Altogether the rivers and their tributaries connect about 17,000 miles (27,400 km) of navigable waterways, though most of these are frozen for much of the year. The Ob and Irtysh Rivers both have their headwaters in the highlands of the Altai Mountains, on the borders of Mongolia, where peaks reach heights of 13,200 ft (4,000 m) or more. This is one of the most remote spots on Earth, where four countries come together (Russia, Kazakhstan, Mongolia, and China), over 3,000 mi (4,800 km) from the sea.

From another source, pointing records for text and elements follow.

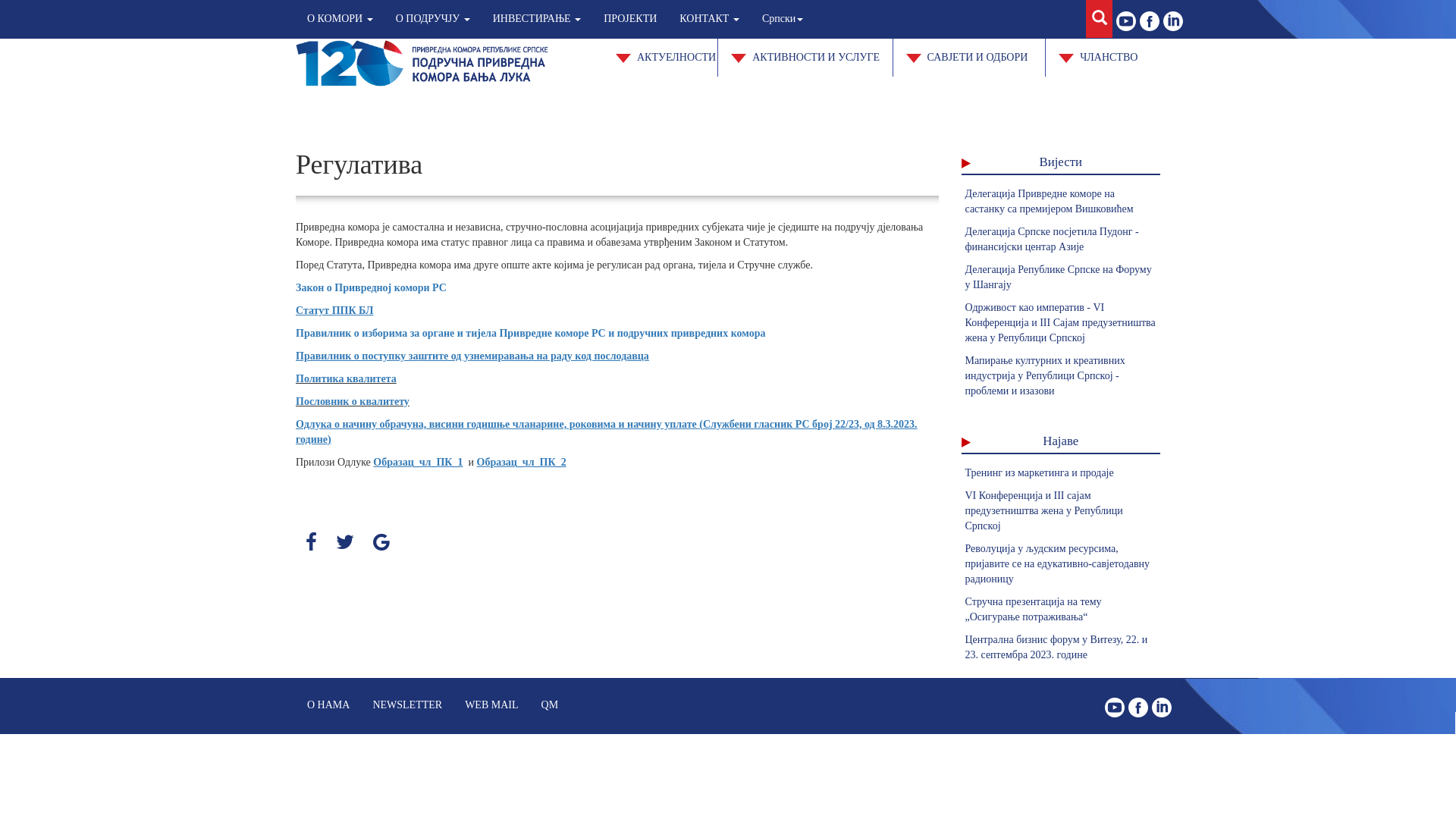
WEB MAIL Element type: text (491, 705)
Share Google Element type: hover (381, 542)
Share on Facebook Element type: hover (310, 542)
QM Element type: text (550, 705)
NEWSLETTER Element type: text (406, 705)
Tweet Element type: hover (345, 542)
Given the description of an element on the screen output the (x, y) to click on. 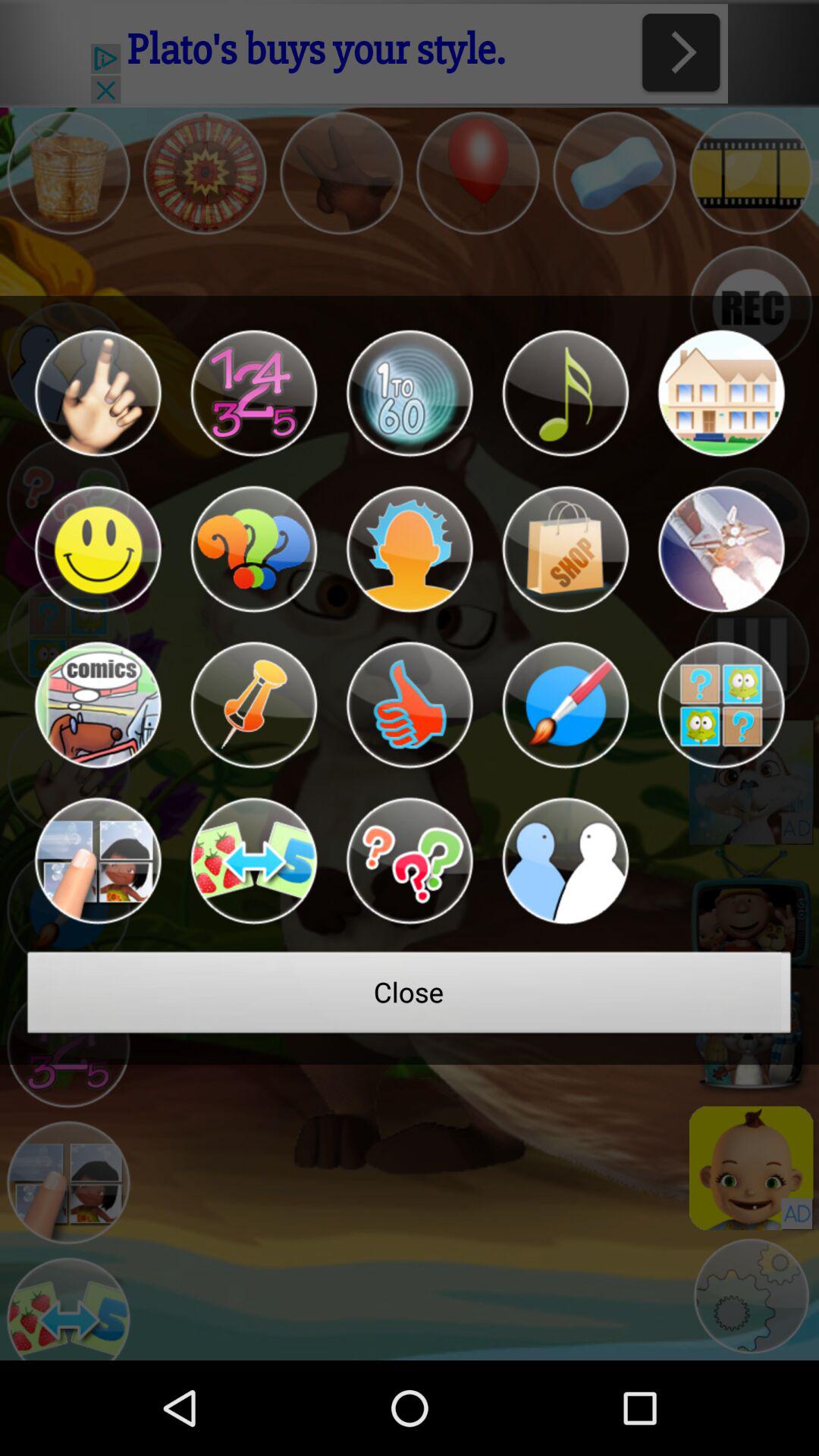
open the item above the close item (253, 861)
Given the description of an element on the screen output the (x, y) to click on. 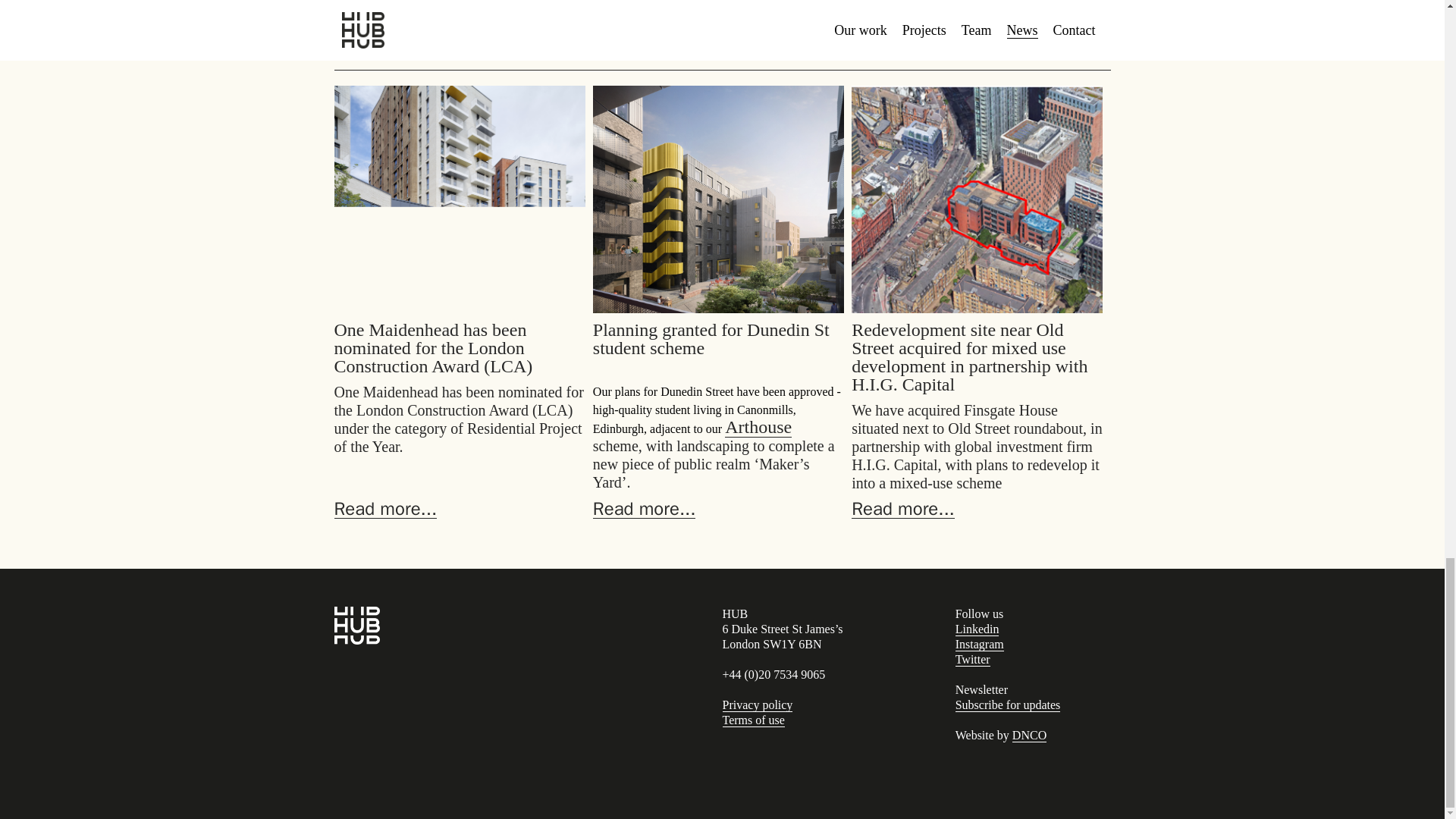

The two rivers start on different sides of this range, however, and do not meet up until both rivers have crossed most of the flat Siberian plains. The Irtysh is longer, but the Ob has more volume, and when they meet, at Khanty Mansiysk (a town named for the two dominant local indigenous groups), their course becomes sluggish and marshy. The far north of Russia is mostly flat and marshy, with little precipitation. Agriculture is severely limited by harsh climate and year-round permafrost. The Ob becomes divided into many ribbons, subject to enormous spring floods and dangerous ice flows during summer thaws. Here the river valley can at times reach 25 mi (40 km) wide.
The Ob enters the sea through the 600 mi (375 km) Gulf of Ob, a forked indentation of the Kara Sea. The region was sparsely populated by nomadic peoples (Mansy, Khanty, Nenets, and Samoyedic peoples) for centuries until Russians became attracted to the area for its “soft gold”: furs of numerous squirrels, otters, ermine, mink, and sable. Fortified wooden stockades were built at river junctions as trappers and merchants moved eastward, including such cities as Tobolsk (1587) on the Irtysh, and Salekhard (1595) on the Ob. This latter city is one of the furthest north in all of Russia, located close to where the Urals meet the Arctic at the Gulf of Ob and where the forests meet the Arctic tundra. Later cities were founded on the upper Ob (Narym and Tomsk) before the push for furs moved on eastward into Siberia. The large industrial cities of the south were built later, with the development of coal and iron ore industries, especially in the Kuznetsk Basin, and more recent pumping of oil near Surgut on the middle Ob. Because of the river’s swampiness and lengthy periods of ice cover (generally October to May), it is not used much for navigation.
There has been some harnessing of the great volumes of water flowing off of the Altai Mountains, notably at a hydropower station on the Irtysh in northeastern Kazakhstan, at Ust-Kamenogorsk, close to where the river (called the Ertix) flows out of Mongolia and into the large Zaysan lake. This region is one of Kazakhstan’s most industrialized and holds a large portion of its population. The lower parts of the rivers are spawning grounds for sturgeon, salmon and whitefish, and the Ob estuary forms one of the largest fishing industries in the Russian Arctic.